▶ **Task brief**: Reproduce every line of the data below without any changes.

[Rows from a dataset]
------------------------
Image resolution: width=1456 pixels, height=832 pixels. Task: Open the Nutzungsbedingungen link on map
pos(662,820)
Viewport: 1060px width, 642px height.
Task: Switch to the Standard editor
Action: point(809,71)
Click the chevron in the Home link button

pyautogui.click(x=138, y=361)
------------------------
▶ **Complete output**:
Image resolution: width=1456 pixels, height=832 pixels. Task: Open the Nutzungsbedingungen link on map
pos(662,820)
Viewport: 1060px width, 642px height.
Task: Switch to the Standard editor
Action: point(809,71)
Click the chevron in the Home link button

pyautogui.click(x=138, y=361)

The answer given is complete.